Ya llevás tres discos en ears&eyes. ¿Cuál es para vos la importancia de estar en el sello de Matthew Golombisky?
La primera razón te diría que es sentimental. Matthew es un gran amigo. Cómo sabés el regresó a vivir a los Estados Unidos y esta es también una manera de mantener ese vínculo. Por otro lado, yo quería que salga en el mismo sello de Silencio ensordecedor, estableciendo cierta continuidad Y en tercer lugar porque siempre es importante estar dentro de un sello, por más que ears&eyes no tenga ya el volumen de producción que tenía cuando Matthew estaba en Buenos Aires. Un sello le da otro volumen a tu trabajo. Y ahora en mayor medida, cuando ves que tienen sus propias herramientas para promoverlos. Los sellos se han transformado en distribuidoras digitales, como hace por ejemplo el Club del Disco. Esto ayuda en momentos tan difíciles como estos para la difusión. Yo veo a veces músicos jóvenes que sacan un disco y solo lo presentan en redes sociales y permanecen allí el tiempo que determina esa red. Así estás volviendo efímero el esfuerzo tremendo que significa sacar un disco en la actualidad. Es un momento muy difícil para el arte en general y soy muy pesimista sobre lo que hemos ganado y perdido con Internet.
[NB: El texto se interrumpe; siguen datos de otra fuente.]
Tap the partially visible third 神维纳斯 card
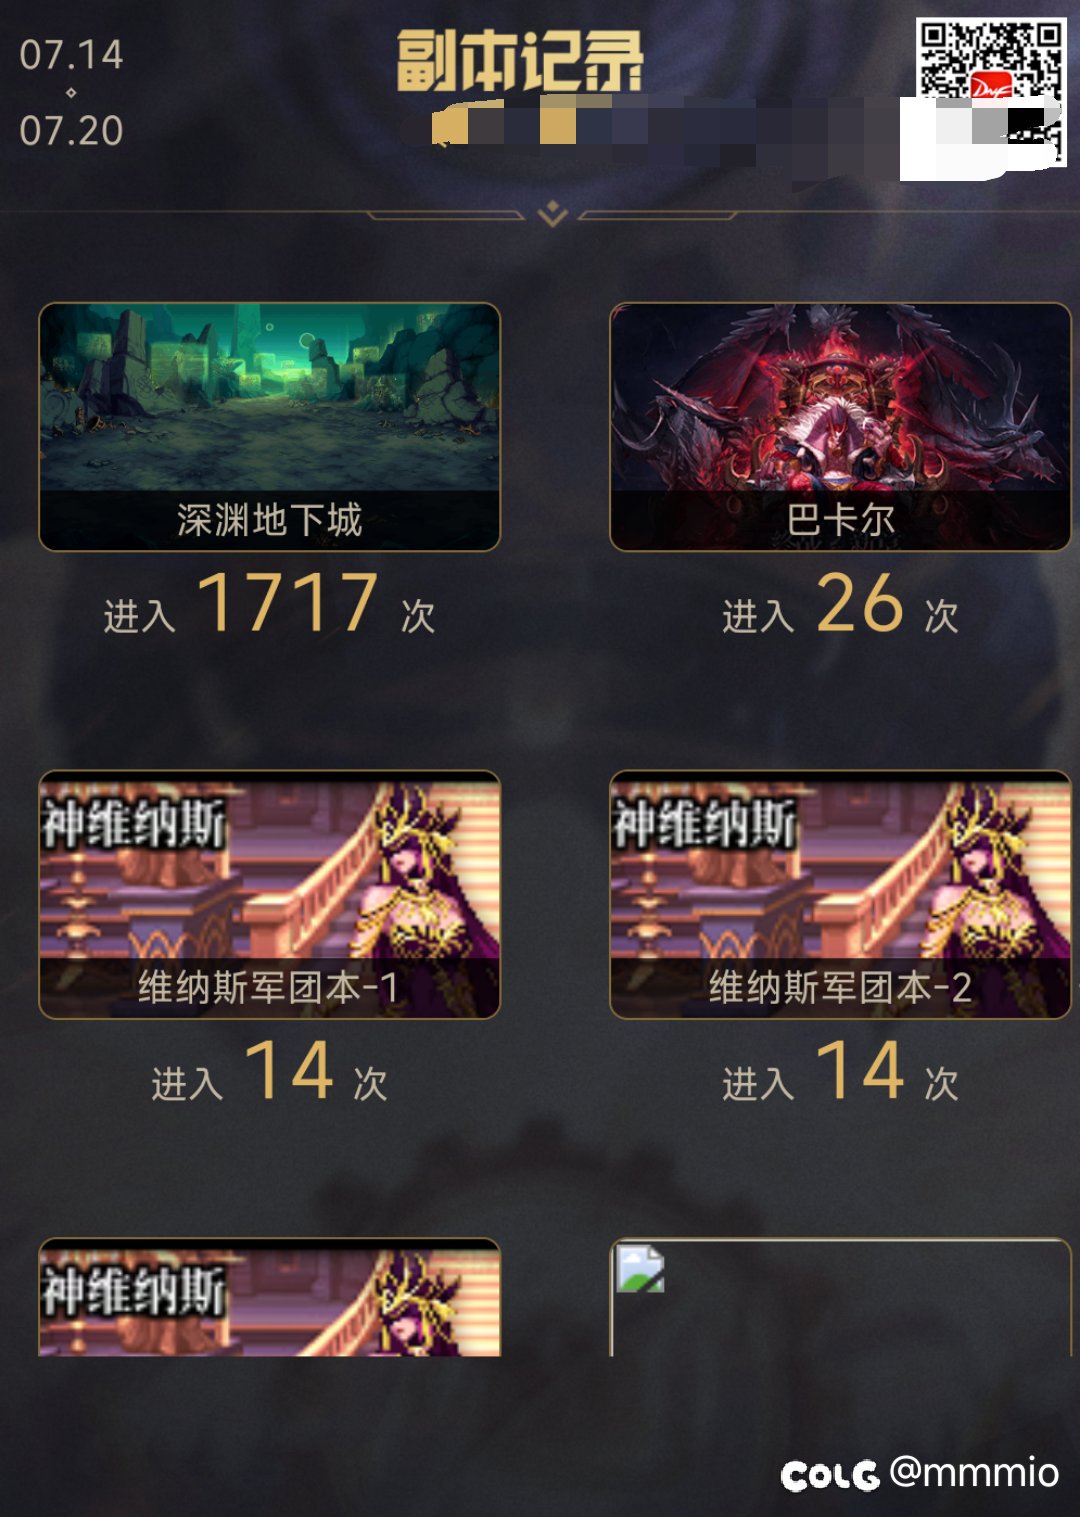This screenshot has width=1080, height=1517. [x=269, y=1297]
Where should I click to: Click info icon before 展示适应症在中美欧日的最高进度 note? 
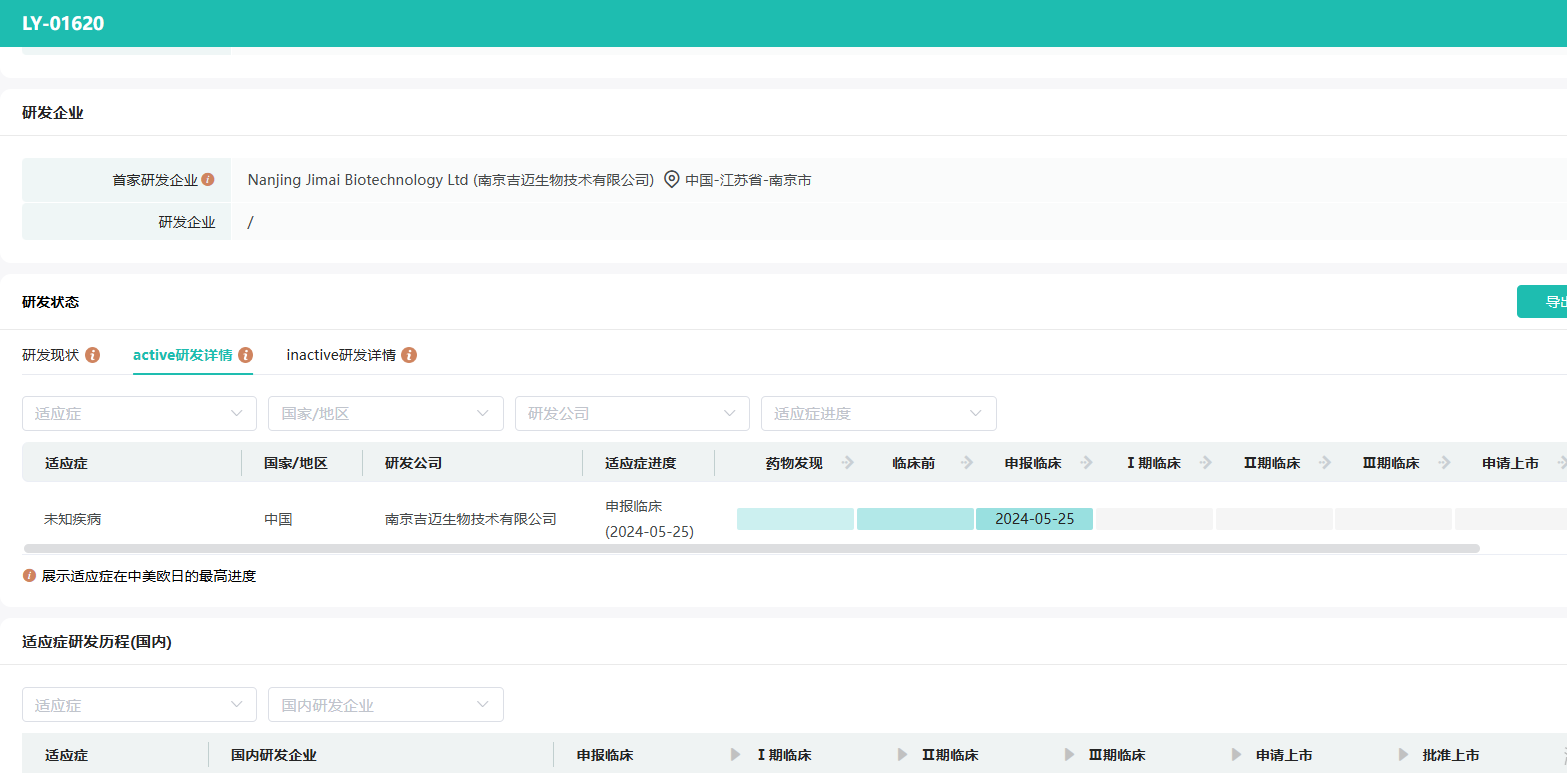29,576
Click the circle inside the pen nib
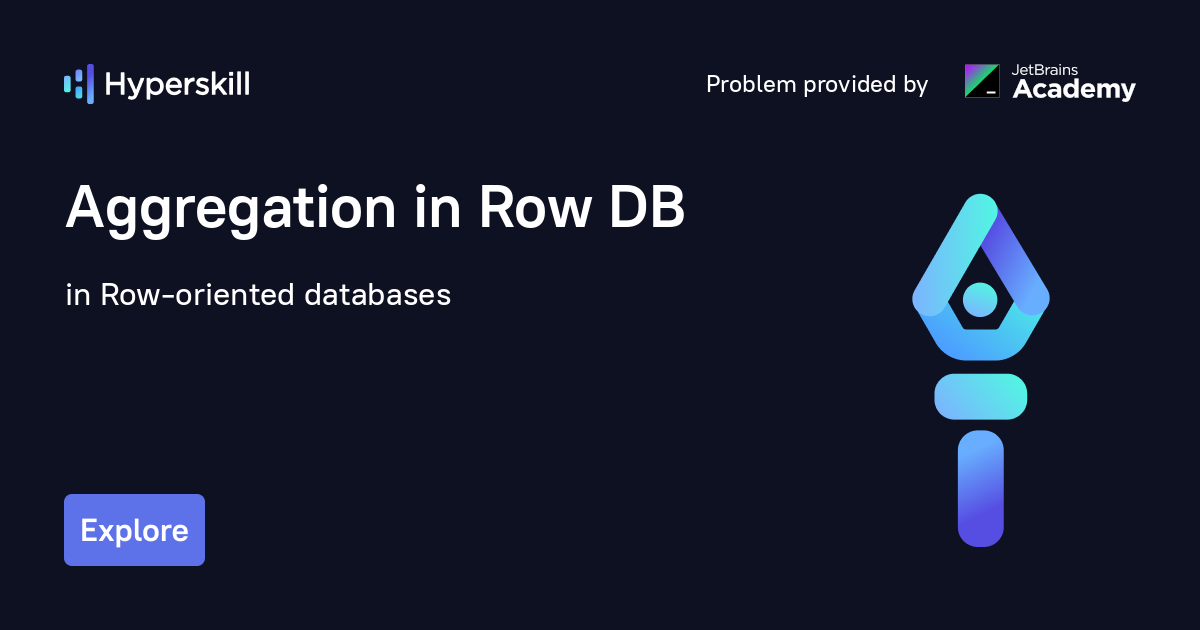Screen dimensions: 1200x630 pos(980,299)
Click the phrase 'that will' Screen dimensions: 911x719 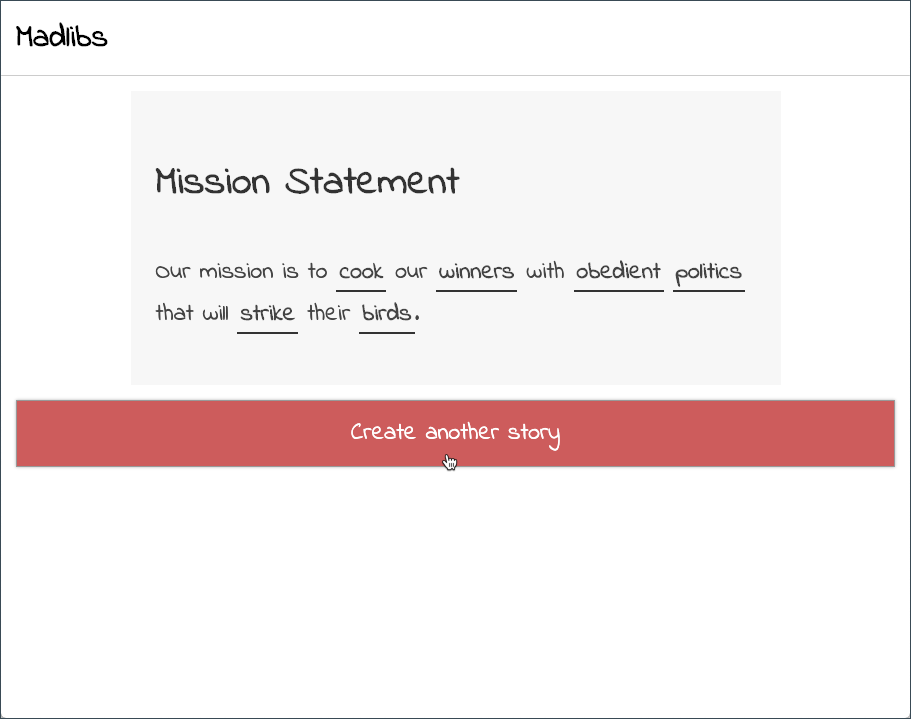point(192,312)
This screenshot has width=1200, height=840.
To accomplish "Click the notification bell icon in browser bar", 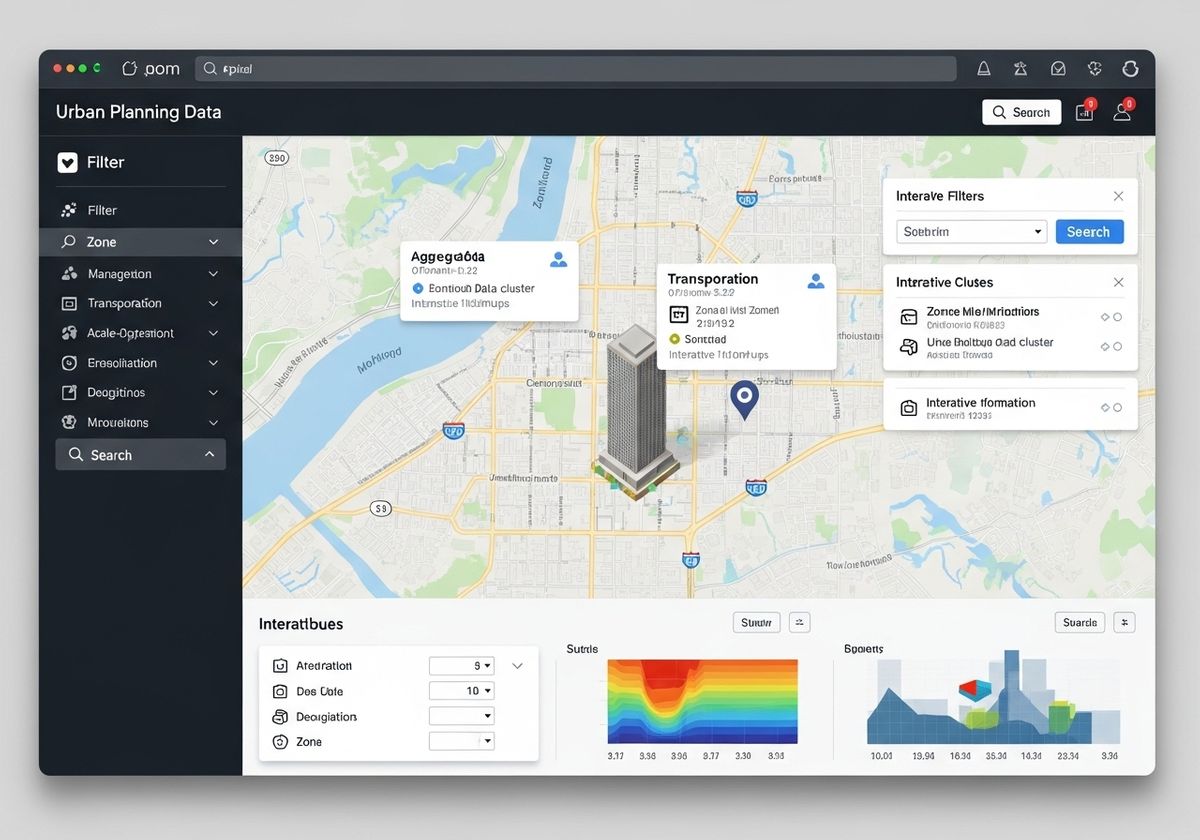I will 984,69.
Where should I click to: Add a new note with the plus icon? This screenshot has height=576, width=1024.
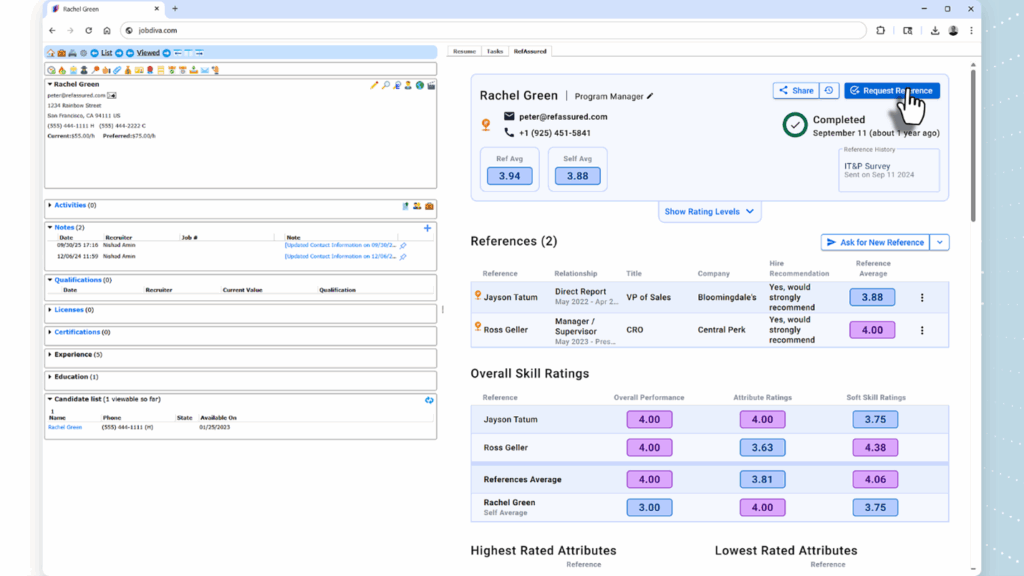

Hoy hay cierto regreso del vinilo ¿no podría pasar algo similar con el CD?
No puedo hacer futurología. Hoy la preocupación, me parece, no es como se consumirá música en el futuro, sino como se producirá música en el futuro y quien se va a quedar con el dinero de esa música. Parezco paranoico, pero ¿qué pasa si el músico no existe más porque se puede componer o producir un tema por otra via? Si hoy es más barato traducir una obra con inteligencia artificial, ¿qué queda para las personas que han hecho un arte de ese oficio? Hoy pareciera que todo da lo mismo y no. No da lo mismo. Quizás el vivo sea el último bastión del arte. La música en vivo, el teatro, el poeta que recita sus textos. La necesidad de comunicarse, de encontrarse. Quizás…
Como enfrentar al mundo entero. Juan Bayon.
ears&eyes Records. 2025
- Fragmentado 07:39
- Resonancia 04:13
- Mi Némesis 06:31
- Los Abrazos 06:08
- Cicatríz 07:40
- Anti-Monitor 07:44
- Tronador 06:44
- Final de Boedo 02:45
Juan Cruz de Urquiza, trompeta / Lucas Goicoechea, saxo alto / Santiago Leibson, piano / Lucio Balduini, guitarra / Fran Cossavella, batería / Juan Bayon, contrabajo y composición. Grabado, mezcla y masterizado por Florencio Justo en Doctor F. Buenos Aires. Producido por Juan Bayon. Arte y diseño Nicolás Gaggero.